#### Information provided

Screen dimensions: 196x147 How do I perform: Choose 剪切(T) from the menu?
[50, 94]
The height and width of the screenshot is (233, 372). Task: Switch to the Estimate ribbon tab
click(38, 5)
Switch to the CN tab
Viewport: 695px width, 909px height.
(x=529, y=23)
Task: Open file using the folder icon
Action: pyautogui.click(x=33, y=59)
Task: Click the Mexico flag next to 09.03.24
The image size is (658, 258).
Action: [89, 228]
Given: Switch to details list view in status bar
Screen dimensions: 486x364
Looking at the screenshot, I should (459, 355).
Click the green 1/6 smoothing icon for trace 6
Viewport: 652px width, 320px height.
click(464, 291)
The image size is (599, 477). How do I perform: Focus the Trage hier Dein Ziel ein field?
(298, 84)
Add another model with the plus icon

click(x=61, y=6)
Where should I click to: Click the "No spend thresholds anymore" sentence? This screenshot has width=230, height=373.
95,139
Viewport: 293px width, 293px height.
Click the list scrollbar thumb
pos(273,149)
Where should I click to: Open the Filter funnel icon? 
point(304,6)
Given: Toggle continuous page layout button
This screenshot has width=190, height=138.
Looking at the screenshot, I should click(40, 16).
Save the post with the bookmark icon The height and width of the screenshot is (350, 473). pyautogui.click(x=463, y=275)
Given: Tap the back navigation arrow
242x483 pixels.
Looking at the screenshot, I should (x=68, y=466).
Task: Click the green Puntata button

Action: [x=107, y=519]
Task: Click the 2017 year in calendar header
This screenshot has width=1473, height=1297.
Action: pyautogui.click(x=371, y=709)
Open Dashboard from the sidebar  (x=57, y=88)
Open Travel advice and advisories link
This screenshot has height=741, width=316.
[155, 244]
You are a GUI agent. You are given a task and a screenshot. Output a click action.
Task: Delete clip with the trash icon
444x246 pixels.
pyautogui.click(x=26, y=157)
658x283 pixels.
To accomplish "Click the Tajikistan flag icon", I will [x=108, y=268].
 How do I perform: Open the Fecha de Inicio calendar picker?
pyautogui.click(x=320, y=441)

########

### Try it
Copy all lines from the material that include "flag".

### Answer section
Task: Click the Mexico flag next to 09.03.24
To accomplish "Click the Tajikistan flag icon", I will [x=108, y=268].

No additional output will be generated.